The scientists had already worked out an in vivo mouse model using an acute optic nerve axotomy injury, that is, they crush the optic nerve which in turn activates astrocytes around these neuron cell bodies in the retina. There is a single layer of these retinal ganglion cell neurons, and it happens to be the same layer that also contains astrocytes—by crushing the axons, astrocytes become reactive and secrete toxins onto surrounding neurons. But when the mice no longer produce ELOVL1 they no longer produce the toxic lipids and neurons do not die.

This becomes an intriguing target for neurodegeneration that would not be specific to one disease and could possibly bypass genetic predisposition within a disease. “We now have a full pathway from the initiation of disease to the death of neurons,” said Dr. Liddelow. “This target should be applicable to any number of neurodegenerative diseases.”

Ben Barres’ team has gone on to model the pathway in an acute injury. They were able to stop 80% of the neurons from dying. That it did not confer total protection means that there may well be other cell death signals that they have not found. They are also now looking at neurodegenerative disease genes and risk genes to see whether these mutations change the underlying biology of astrocytes or alter their response to a secondary insult.

Dr. Liddelow said that the findings have created a bit of skepticism in the field. “It almost sounds too good to be true,” he added. Still, they share their materials with colleagues in the field and others are replicating their findings.

Dr. Guttenplan completed his graduate degree in neurosciences this year and is now doing a postdoctoral fellowship at Oregon Health Sciences University in Portland. He is working in Marc Freeman’s laboratory. Dr. Freeman is director of the Vollum Institute at OSHU. Dr. Guttenplan continues to study astrocytes and how they influence neuronal pathways, and many in the Barres’ laboratory continue to work on this puzzle.

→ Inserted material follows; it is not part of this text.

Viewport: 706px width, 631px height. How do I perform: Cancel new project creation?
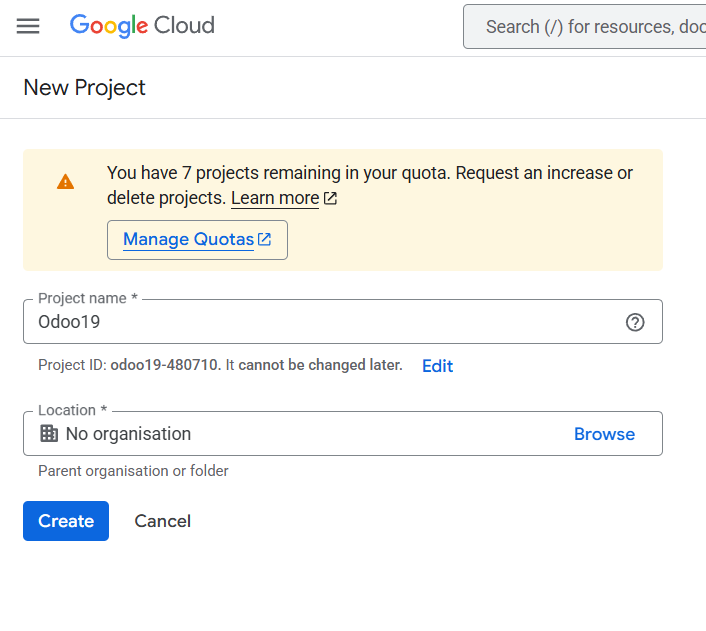pos(163,521)
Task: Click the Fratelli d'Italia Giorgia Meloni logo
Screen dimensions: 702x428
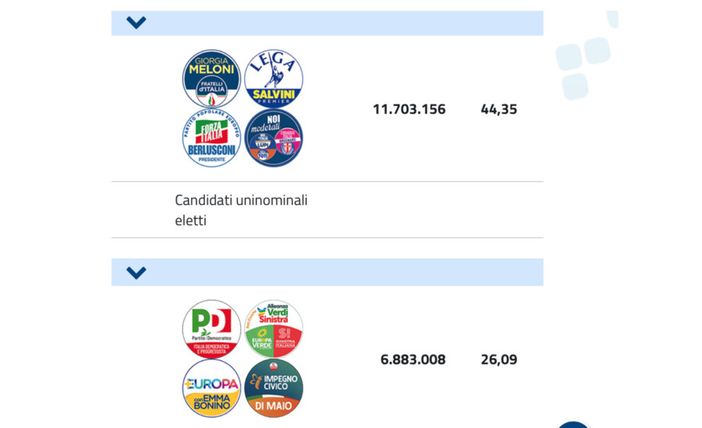Action: click(212, 79)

What these scientists learned from their mentor was this: One needs to do everything they can to produce paradigm-shifting work. “This latest finding is a fitting end to Ben’s fantastic career,” said Dr. Liddelow of their mentor. “He always said that this work was the greatest science in his career, and I am sure he would be so incredibly proud of everything Kevin has discovered in continuing to unravel this complex and important biology.”

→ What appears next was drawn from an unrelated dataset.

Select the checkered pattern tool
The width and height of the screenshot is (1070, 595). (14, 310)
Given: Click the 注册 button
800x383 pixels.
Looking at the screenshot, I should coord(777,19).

Francisco J. Quintana, PhD, professor of neurology at the Ann Romney Center for Neurologic Diseases at Brigham and Women’s Hospital and Harvard Medical School, agrees. “Astrocytes have been described to display neurotoxic activity. Shane and Ben had reported a specific subset of astrocytes toxic to neurons, but no one knew what the toxin involved was. It is a beautiful series of studies. Now, the question is whether these astrocytes produce additional toxins, whether this neurotoxic mechanism is used by other astrocyte subsets, and the role of this neurotoxic mechanism in human neurodegenerative diseases.”